• _WORK TASK_:
Return the records exactly, keeping every line as it is.

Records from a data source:
Start of Block
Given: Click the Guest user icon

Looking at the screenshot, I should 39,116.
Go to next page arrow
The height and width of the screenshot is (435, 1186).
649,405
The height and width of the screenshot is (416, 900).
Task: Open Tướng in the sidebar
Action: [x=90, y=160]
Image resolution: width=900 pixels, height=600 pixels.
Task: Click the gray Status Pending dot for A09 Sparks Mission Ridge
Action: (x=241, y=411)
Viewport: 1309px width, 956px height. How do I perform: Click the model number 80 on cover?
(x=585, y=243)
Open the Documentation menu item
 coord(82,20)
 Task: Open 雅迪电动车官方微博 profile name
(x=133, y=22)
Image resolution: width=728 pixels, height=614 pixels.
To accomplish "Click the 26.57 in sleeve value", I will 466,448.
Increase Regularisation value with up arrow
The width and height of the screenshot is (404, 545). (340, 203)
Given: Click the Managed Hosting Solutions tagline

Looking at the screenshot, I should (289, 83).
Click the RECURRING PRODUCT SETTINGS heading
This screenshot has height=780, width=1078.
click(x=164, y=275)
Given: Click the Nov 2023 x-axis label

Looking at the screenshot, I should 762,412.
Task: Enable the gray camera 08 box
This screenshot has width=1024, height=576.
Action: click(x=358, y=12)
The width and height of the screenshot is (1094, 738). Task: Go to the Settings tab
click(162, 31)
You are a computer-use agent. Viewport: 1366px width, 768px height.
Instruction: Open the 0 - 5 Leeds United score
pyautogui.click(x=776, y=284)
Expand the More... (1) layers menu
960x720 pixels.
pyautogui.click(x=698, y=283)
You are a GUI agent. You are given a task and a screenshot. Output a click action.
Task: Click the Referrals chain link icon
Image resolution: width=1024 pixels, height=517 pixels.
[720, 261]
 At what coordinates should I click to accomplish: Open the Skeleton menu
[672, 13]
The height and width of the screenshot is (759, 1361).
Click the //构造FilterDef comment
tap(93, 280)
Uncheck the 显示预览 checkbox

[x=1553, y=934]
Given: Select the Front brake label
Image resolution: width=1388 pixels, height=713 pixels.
End of Block
• _RESPONSE TO THIS TASK_:
Given: Click the Guest user icon

Looking at the screenshot, I should 39,116.
Go to next page arrow
The height and width of the screenshot is (435, 1186).
649,405
The height and width of the screenshot is (416, 900).
Task: Open Tướng in the sidebar
Action: [x=90, y=160]
Image resolution: width=900 pixels, height=600 pixels.
Task: Click the gray Status Pending dot for A09 Sparks Mission Ridge
Action: (x=241, y=411)
Viewport: 1309px width, 956px height. How do I perform: Click the model number 80 on cover?
(x=585, y=243)
Open the Documentation menu item
 coord(82,20)
 Task: Open 雅迪电动车官方微博 profile name
(x=133, y=22)
Image resolution: width=728 pixels, height=614 pixels.
To accomplish "Click the 26.57 in sleeve value", I will 466,448.
Increase Regularisation value with up arrow
The width and height of the screenshot is (404, 545). (340, 203)
Given: Click the Managed Hosting Solutions tagline

Looking at the screenshot, I should (289, 83).
Click the RECURRING PRODUCT SETTINGS heading
This screenshot has height=780, width=1078.
click(x=164, y=275)
Given: Click the Nov 2023 x-axis label

Looking at the screenshot, I should 762,412.
Task: Enable the gray camera 08 box
This screenshot has width=1024, height=576.
Action: click(x=358, y=12)
The width and height of the screenshot is (1094, 738). Task: Go to the Settings tab
click(162, 31)
You are a computer-use agent. Viewport: 1366px width, 768px height.
Instruction: Open the 0 - 5 Leeds United score
pyautogui.click(x=776, y=284)
Expand the More... (1) layers menu
960x720 pixels.
pyautogui.click(x=698, y=283)
You are a GUI agent. You are given a task and a screenshot. Output a click action.
Task: Click the Referrals chain link icon
Image resolution: width=1024 pixels, height=517 pixels.
[720, 261]
 At what coordinates should I click to accomplish: Open the Skeleton menu
[672, 13]
The height and width of the screenshot is (759, 1361).
Click the //构造FilterDef comment
tap(93, 280)
Uncheck the 显示预览 checkbox

[x=1553, y=934]
Given: Select the Front brake label
Image resolution: width=1388 pixels, height=713 pixels.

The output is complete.